FETÖ and its U.S.-based leader Fetullah Gülen orchestrated the defeated coup attempt of July 15, 2016, which left 250 people martyred and nearly 2,200 injured.

The arrests came after the Istanbul Chief Public Prosecutor’s Office issued arrest warrants for 36 FETÖ suspects, including academics, journalists, and former police officers.

The suspects were wanted by the police for using ByLock -- an encrypted mobile phone application used by FETÖ members to communicate during and after the defeated July 16, 2016 coup, the source added.

In another operation in Istanbul, Gülen's fugitive nephew Tavus Bin Keysan Gülen was also apprehended on charges of having links to the terror group.

Nabbed during a raid on a house in Umraniye district in the Asian part of the city, Gülen's nephew would be transferred to northwestern province of Sakarya, the security sources said.

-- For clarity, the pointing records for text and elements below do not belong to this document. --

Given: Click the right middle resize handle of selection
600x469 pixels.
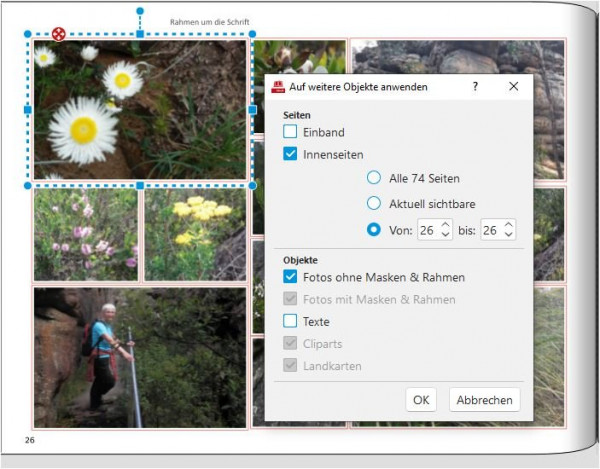Looking at the screenshot, I should (253, 110).
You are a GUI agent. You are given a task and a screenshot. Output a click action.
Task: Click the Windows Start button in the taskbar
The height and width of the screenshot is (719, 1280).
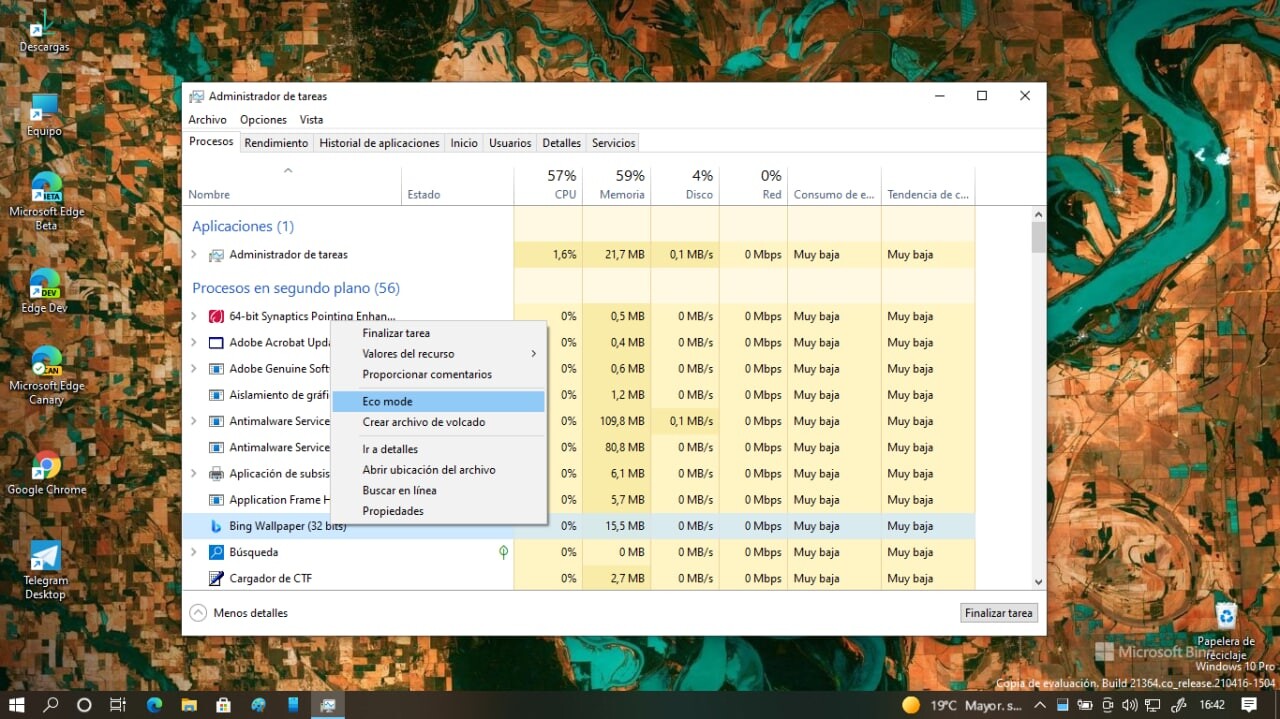tap(17, 705)
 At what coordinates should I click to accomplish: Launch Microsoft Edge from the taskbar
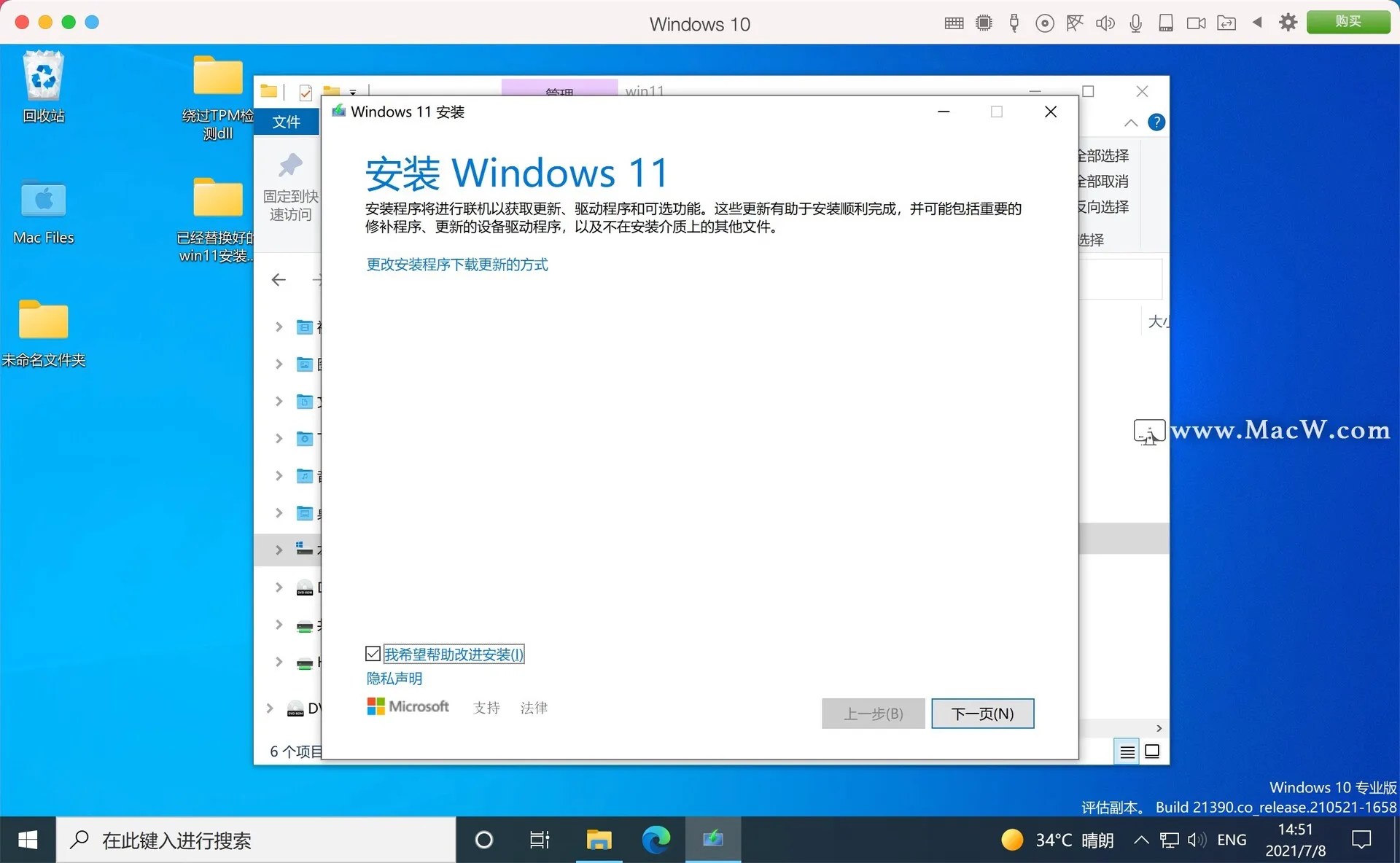coord(656,840)
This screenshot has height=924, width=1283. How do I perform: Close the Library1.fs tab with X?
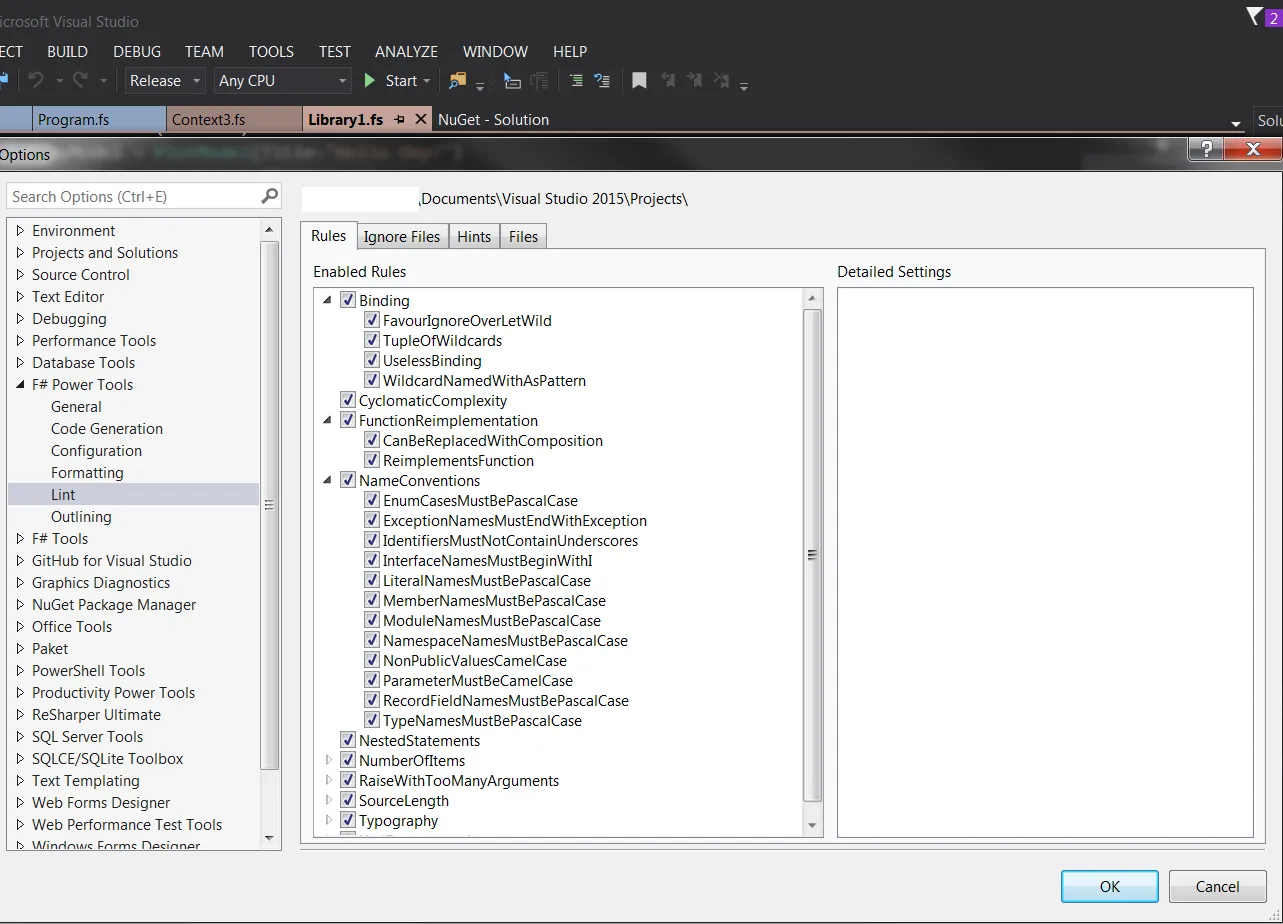[420, 119]
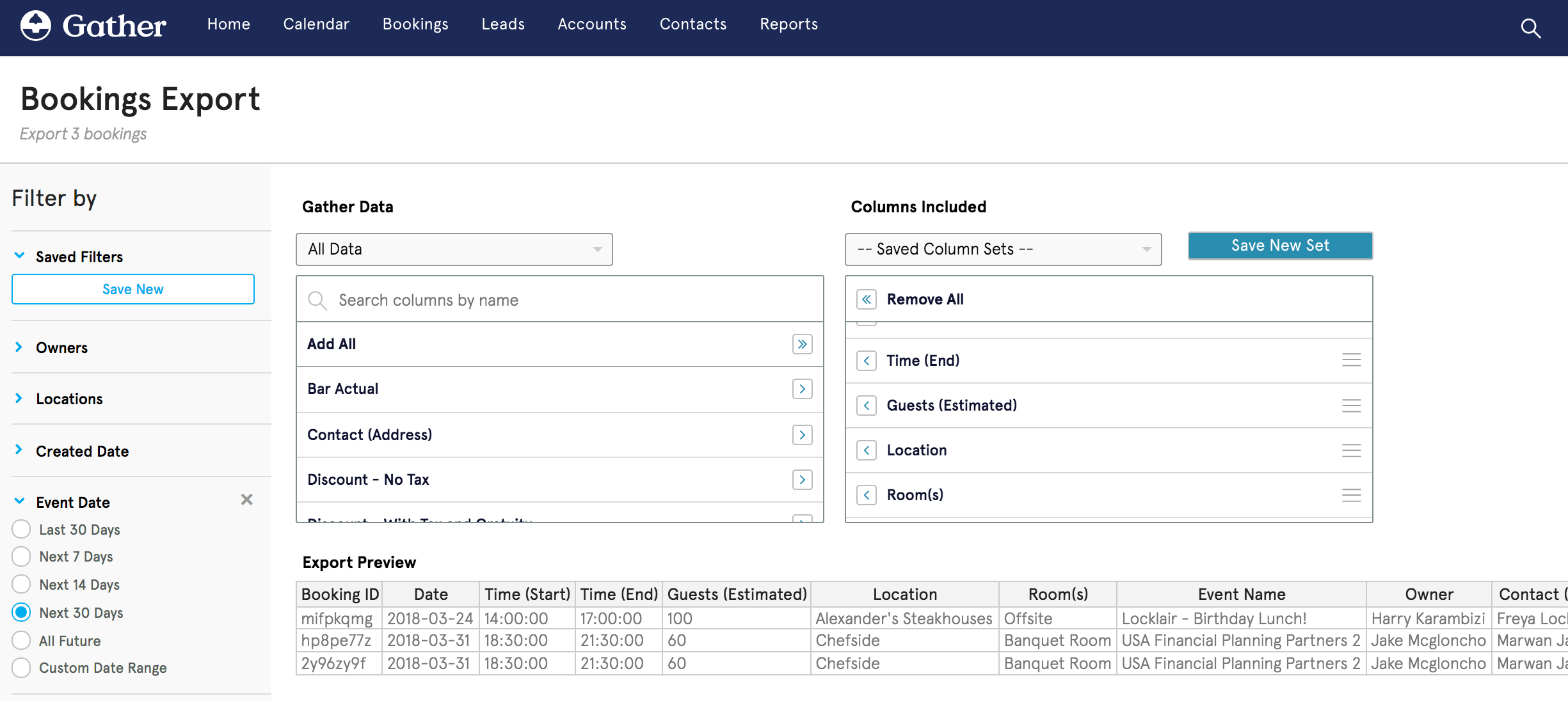This screenshot has height=701, width=1568.
Task: Go to Reports in navigation
Action: coord(788,24)
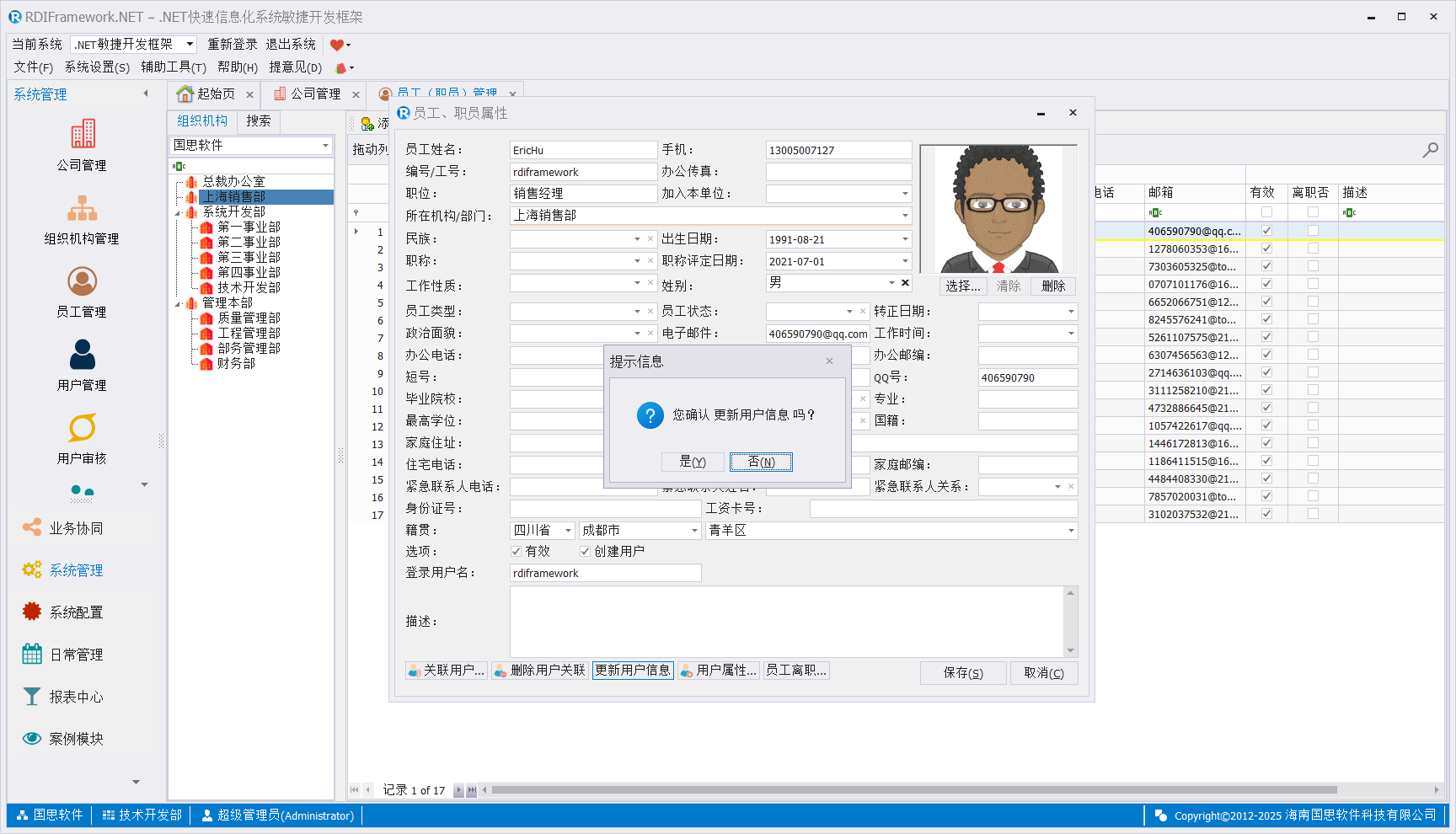Expand the 出生日期 date dropdown
Screen dimensions: 1456x834
click(x=905, y=239)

In central province of Konya, police apprehended two more suspects following Thursday's arrest warrants for 70 FETÖ suspects, including 58 former and active soldiers, the sources said.

The source said 64 suspects so far had been arrested during simultaneous operations across 27 provinces.

In central Yozgat province, security forces also arrested two more people including a military officer on terror charges, the local governor's office said in a statement.

Both of the suspects were remanded in custody, the statement said.

FETÖ is behind a long-running campaign to overthrow the state through the infiltration of Turkish institutions, particularly the military, police and judiciary.